— Supplied records —
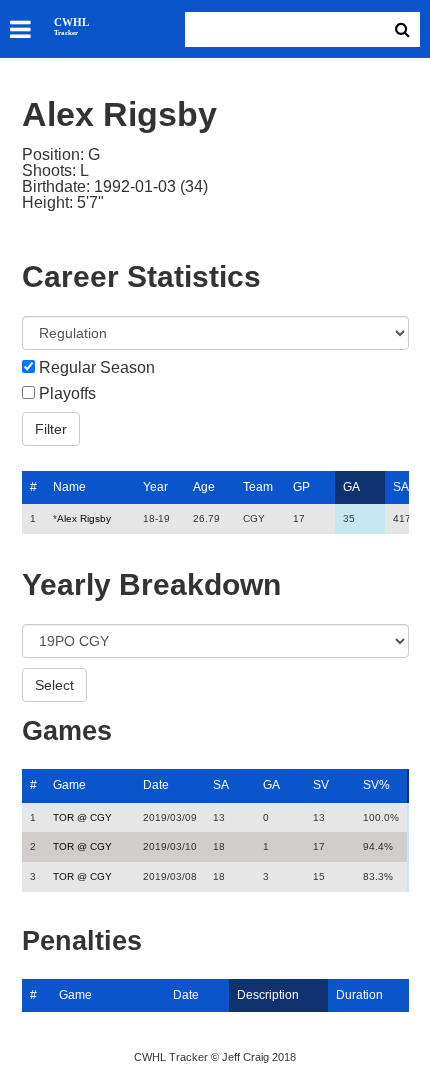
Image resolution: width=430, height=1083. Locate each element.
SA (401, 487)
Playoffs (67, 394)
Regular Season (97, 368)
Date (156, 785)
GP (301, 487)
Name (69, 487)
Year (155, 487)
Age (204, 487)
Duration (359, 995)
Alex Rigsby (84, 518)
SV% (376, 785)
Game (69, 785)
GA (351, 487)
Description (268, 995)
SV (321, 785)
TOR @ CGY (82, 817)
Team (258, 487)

==

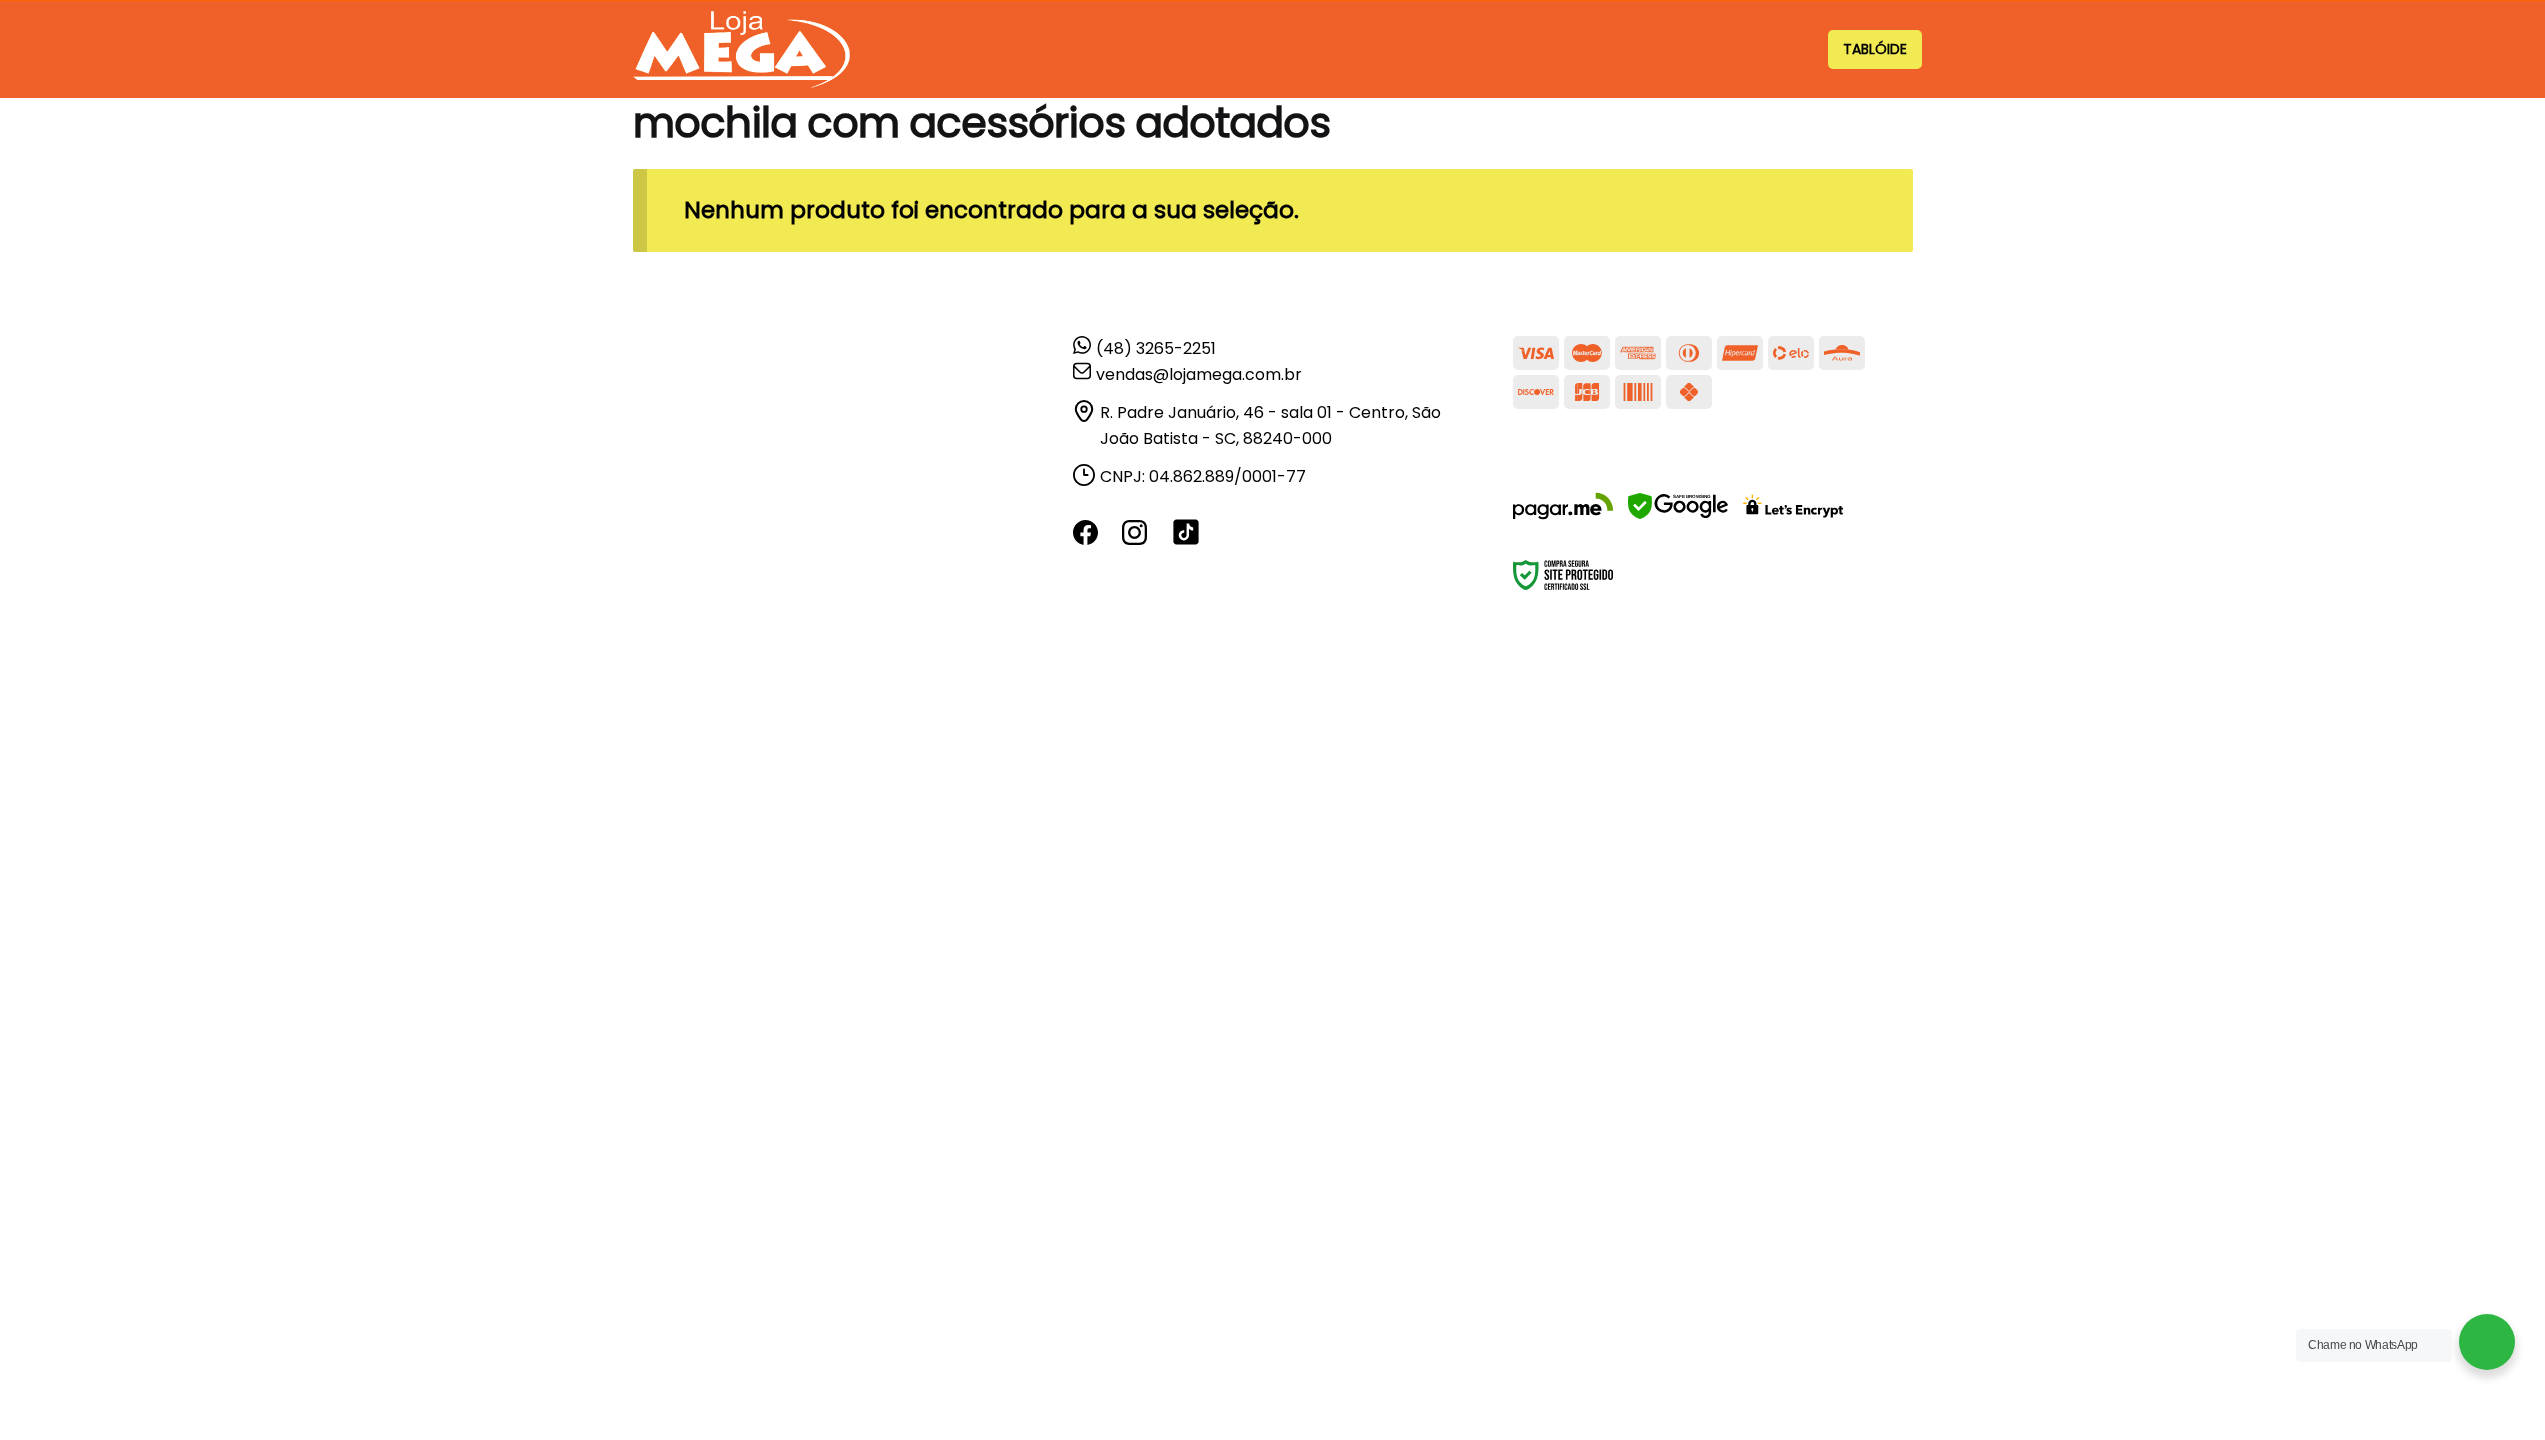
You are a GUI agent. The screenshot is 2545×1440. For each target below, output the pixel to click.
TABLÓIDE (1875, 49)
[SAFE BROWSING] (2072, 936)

— What is required —
Filter the data above by the word "each" and copy every line that matches.

— Solved problem —
Image resolution: width=430, height=1083. Locate each element.
You are a GUI agent. The screenshot is 2545×1440. For each target below, output the pixel to click.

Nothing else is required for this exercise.